GIVEN REQUEST
Tally the lines in the items below that contain the string "logo". Reply with that number alone.

● ● ● ●

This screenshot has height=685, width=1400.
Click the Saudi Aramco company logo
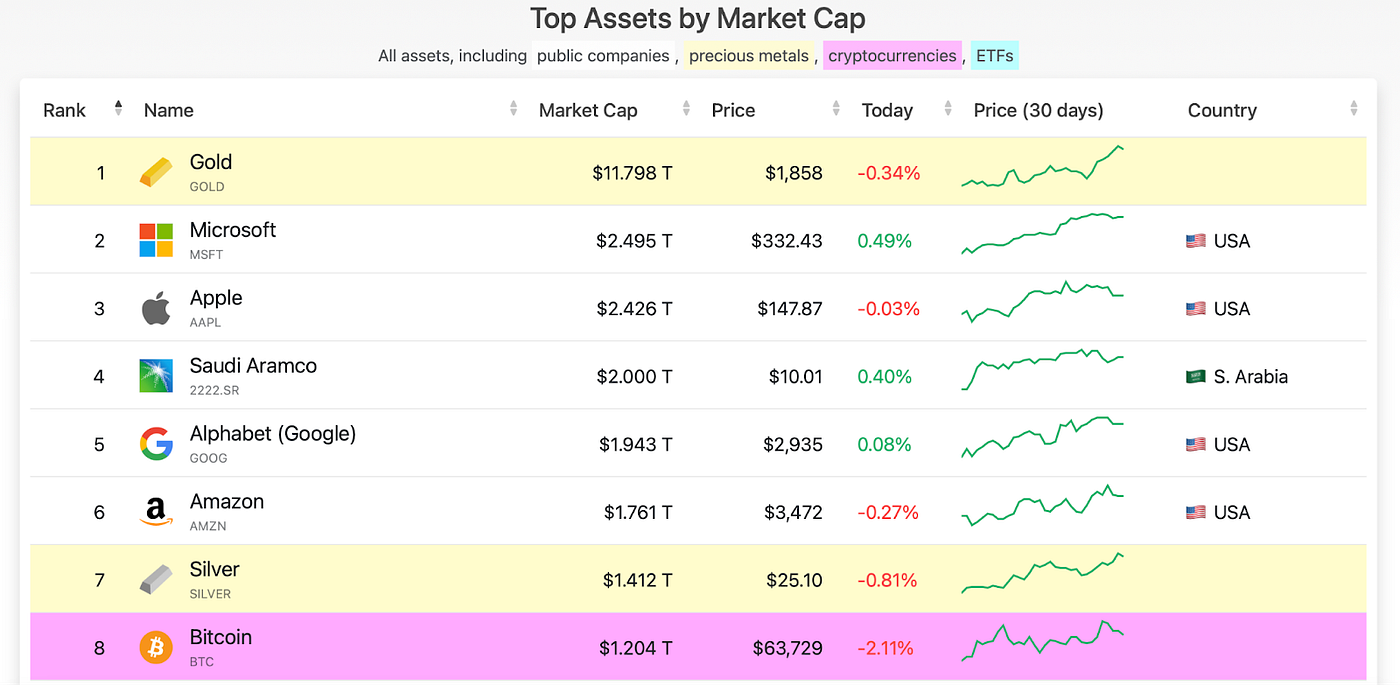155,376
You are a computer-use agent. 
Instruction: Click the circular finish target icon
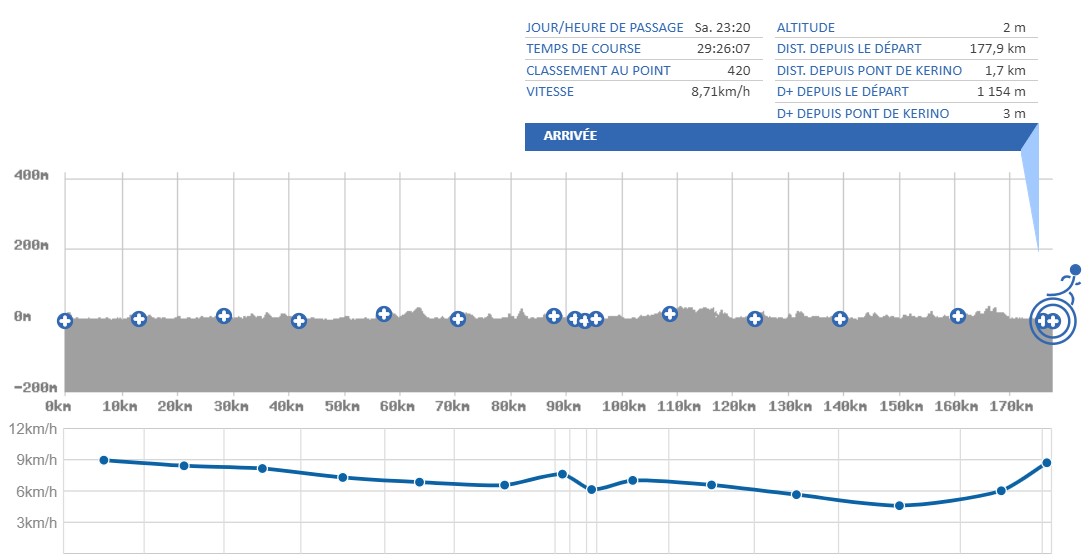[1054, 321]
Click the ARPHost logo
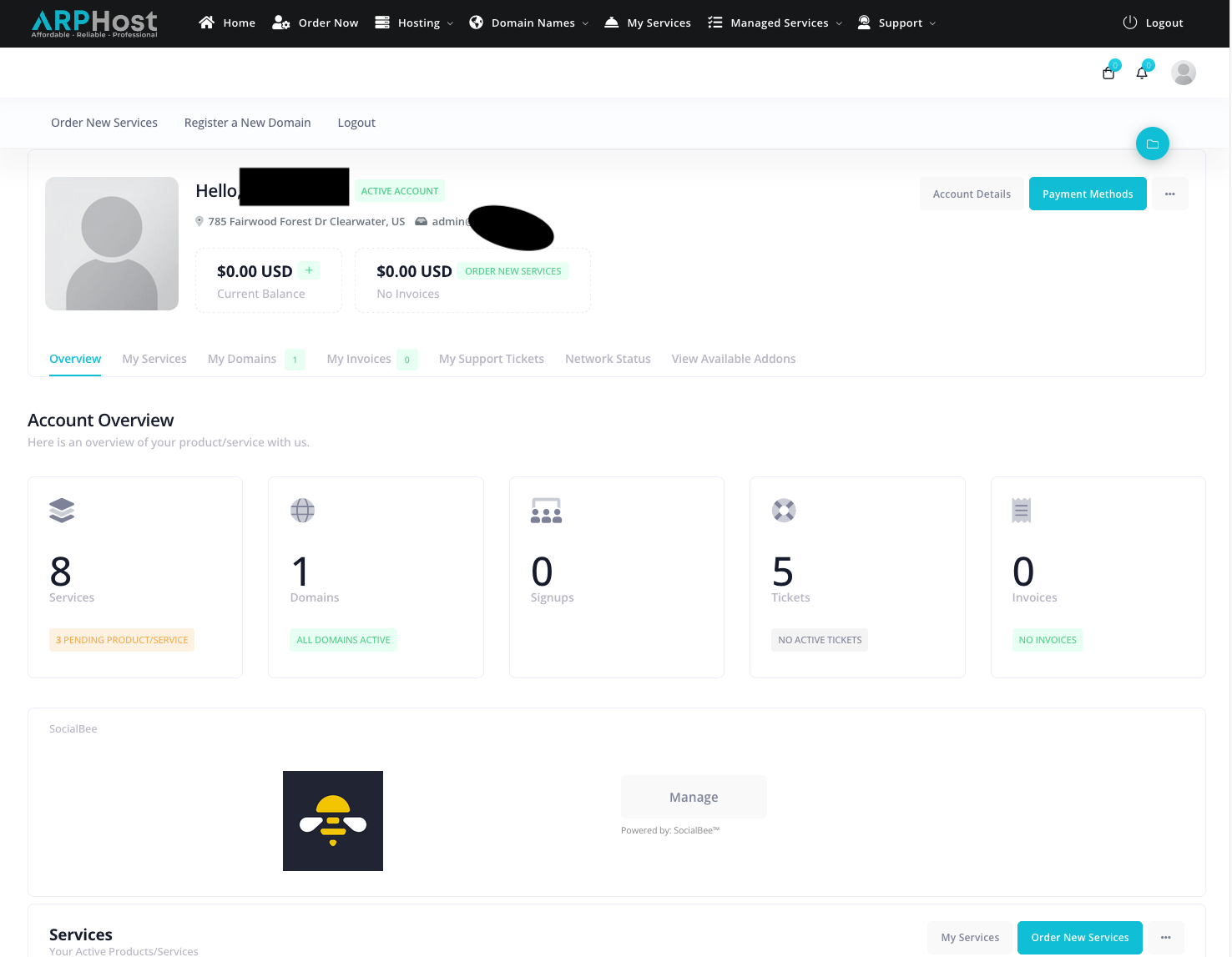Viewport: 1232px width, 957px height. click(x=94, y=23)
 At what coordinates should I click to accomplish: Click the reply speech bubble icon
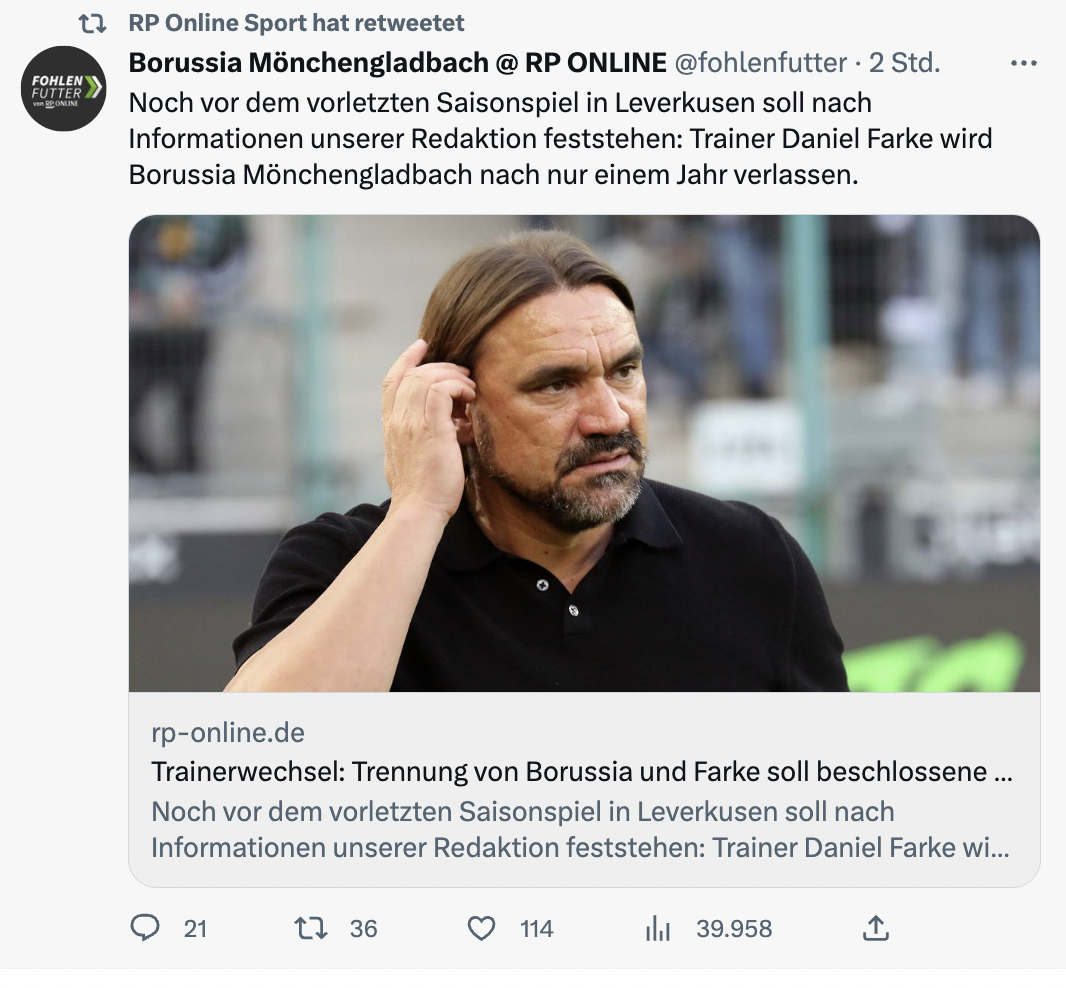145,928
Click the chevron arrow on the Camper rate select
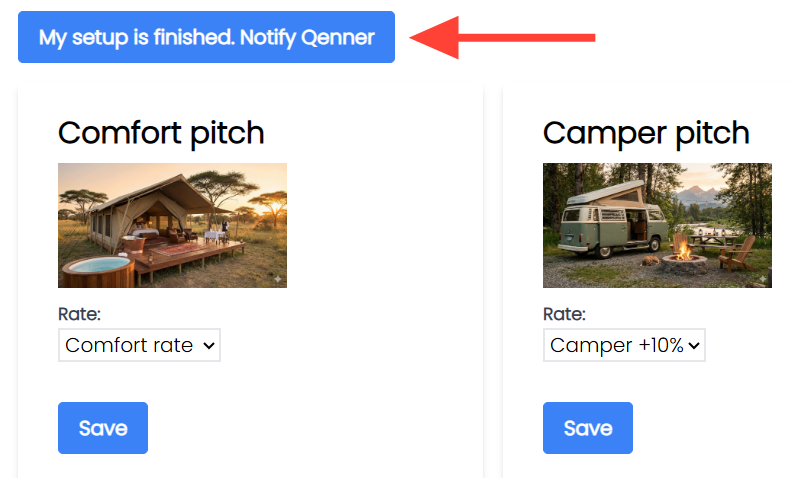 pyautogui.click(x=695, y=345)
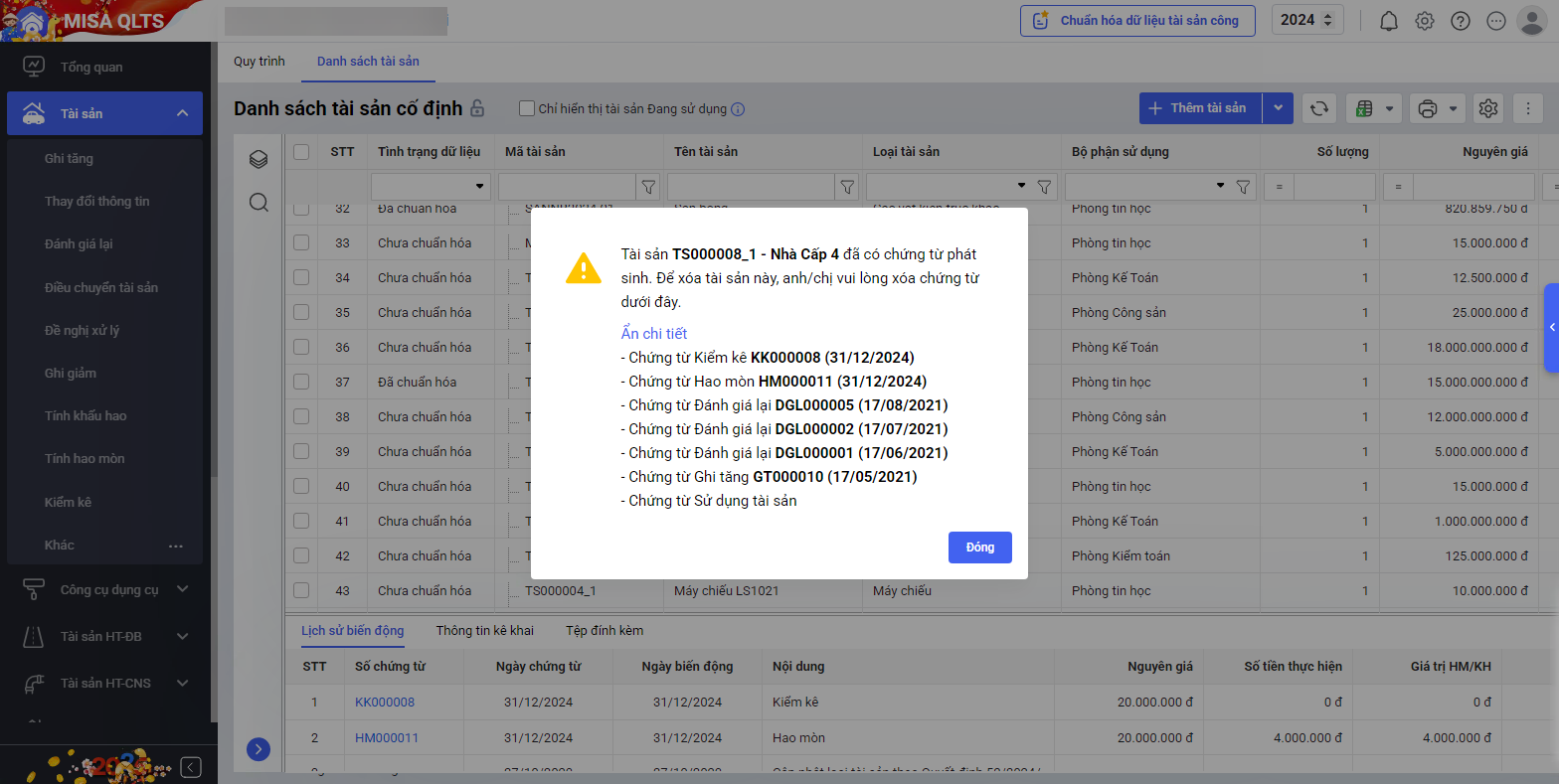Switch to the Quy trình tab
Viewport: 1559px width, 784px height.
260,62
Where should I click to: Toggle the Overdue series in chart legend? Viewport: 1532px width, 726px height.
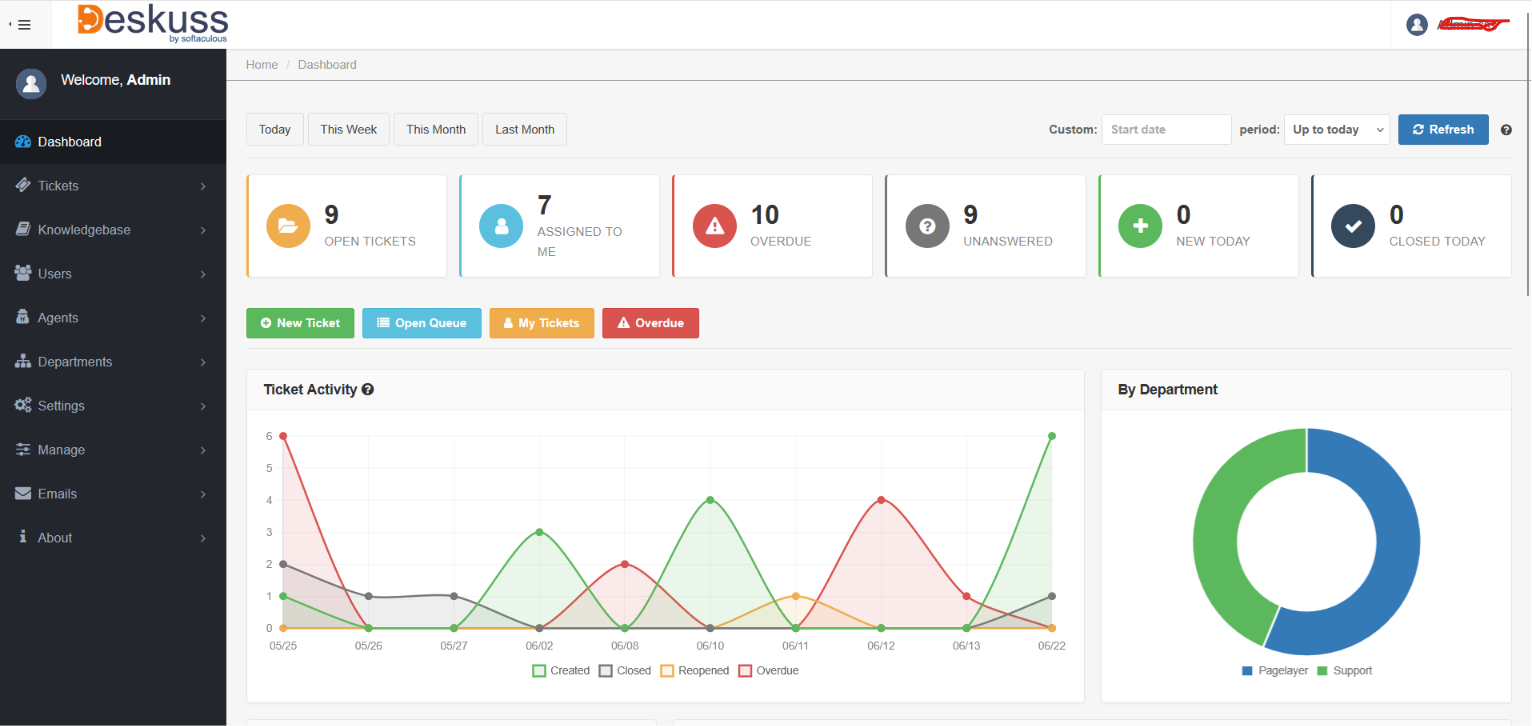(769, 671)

● ● ● ●

SOLUTION FOR THIS EXERCISE
2